PEAR: Primitive Enabled Adaptive Relabeling for Boosting Hierarchical Reinforcement Learning
Utsav Singh, Vinay P. Namboodiri
TL;DR
PEAR introduces primitive enabled adaptive relabeling to address non-stationarity in off-policy HRL by generating a curriculum of achievable subgoals from a small set of expert demonstrations. It then jointly optimizes higher-level subgoal policies and lower-level primitives using RL with imitation learning regularization on a dynamically refreshed subgoal dataset $D_g$, yielding two concrete variants: PEAR-BC and PEAR-IRL. Theoretical sub-optimality bounds show how adaptive relabeling and IL regularization tighten performance guarantees, while empirical results across six Mujoco tasks and real-world robot experiments demonstrate substantial improvements over baselines, including up to 80% success in sparse long-horizon tasks.

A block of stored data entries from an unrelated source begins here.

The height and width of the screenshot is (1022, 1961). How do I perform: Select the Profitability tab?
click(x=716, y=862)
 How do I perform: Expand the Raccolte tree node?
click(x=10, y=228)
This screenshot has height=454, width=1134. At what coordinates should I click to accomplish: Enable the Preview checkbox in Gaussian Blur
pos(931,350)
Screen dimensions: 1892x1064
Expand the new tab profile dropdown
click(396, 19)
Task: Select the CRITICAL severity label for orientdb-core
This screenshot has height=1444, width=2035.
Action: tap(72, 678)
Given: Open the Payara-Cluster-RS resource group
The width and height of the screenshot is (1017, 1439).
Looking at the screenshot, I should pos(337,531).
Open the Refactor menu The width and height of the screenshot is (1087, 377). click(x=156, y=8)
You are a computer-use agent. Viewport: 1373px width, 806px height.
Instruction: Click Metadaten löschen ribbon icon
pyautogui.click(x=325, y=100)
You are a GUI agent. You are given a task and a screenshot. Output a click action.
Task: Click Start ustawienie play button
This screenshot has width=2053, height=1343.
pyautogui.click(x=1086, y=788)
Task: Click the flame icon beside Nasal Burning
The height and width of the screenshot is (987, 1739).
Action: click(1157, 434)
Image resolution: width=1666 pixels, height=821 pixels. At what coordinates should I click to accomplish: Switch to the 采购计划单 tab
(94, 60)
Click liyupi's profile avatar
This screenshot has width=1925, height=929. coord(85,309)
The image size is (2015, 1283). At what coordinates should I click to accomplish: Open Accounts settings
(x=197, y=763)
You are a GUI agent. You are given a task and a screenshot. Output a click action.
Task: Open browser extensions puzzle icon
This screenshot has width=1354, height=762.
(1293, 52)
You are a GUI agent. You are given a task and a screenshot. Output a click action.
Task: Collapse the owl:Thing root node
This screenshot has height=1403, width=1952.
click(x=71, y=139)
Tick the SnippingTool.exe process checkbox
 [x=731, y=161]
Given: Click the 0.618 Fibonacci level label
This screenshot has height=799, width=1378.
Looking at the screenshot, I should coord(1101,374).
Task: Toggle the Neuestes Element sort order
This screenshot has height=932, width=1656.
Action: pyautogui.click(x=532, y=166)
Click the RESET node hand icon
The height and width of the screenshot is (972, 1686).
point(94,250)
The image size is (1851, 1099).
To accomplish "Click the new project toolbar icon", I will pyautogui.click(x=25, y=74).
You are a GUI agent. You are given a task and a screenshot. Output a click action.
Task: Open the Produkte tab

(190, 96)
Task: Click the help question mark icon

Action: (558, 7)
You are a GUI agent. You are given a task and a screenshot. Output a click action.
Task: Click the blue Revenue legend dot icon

PEAR is designed to be compatible with standard off-policy algorithms and requires only minimal task-structure assumptions, making it a practical advancement for solving long-horizon HRL challenges.
Abstract
Hierarchical reinforcement learning (HRL) has the potential to solve complex long horizon tasks using temporal abstraction and increased exploration. However, hierarchical agents are difficult to train due to inherent non-stationarity. We present primitive enabled adaptive relabeling (PEAR), a two-phase approach where we first perform adaptive relabeling on a few expert demonstrations to generate efficient subgoal supervision, and then jointly optimize HRL agents by employing reinforcement learning (RL) and imitation learning (IL). We perform theoretical analysis to bound the sub-optimality of our approach and derive a joint optimization framework using RL and IL. Since PEAR utilizes only a few expert demonstrations and considers minimal limiting assumptions on the task structure, it can be easily integrated with typical off-policy RL algorithms to produce a practical HRL approach. We perform extensive experiments on challenging environments and show that PEAR is able to outperform various hierarchical and non-hierarchical baselines and achieve upto $80\%$ success rates in complex sparse robotic control tasks where other baselines typically fail to show significant progress. We also perform ablations to thoroughly analyse the importance of our various design choices. Finally, we perform real world robotic experiments on complex tasks and demonstrate that PEAR consistently outperforms the baselines.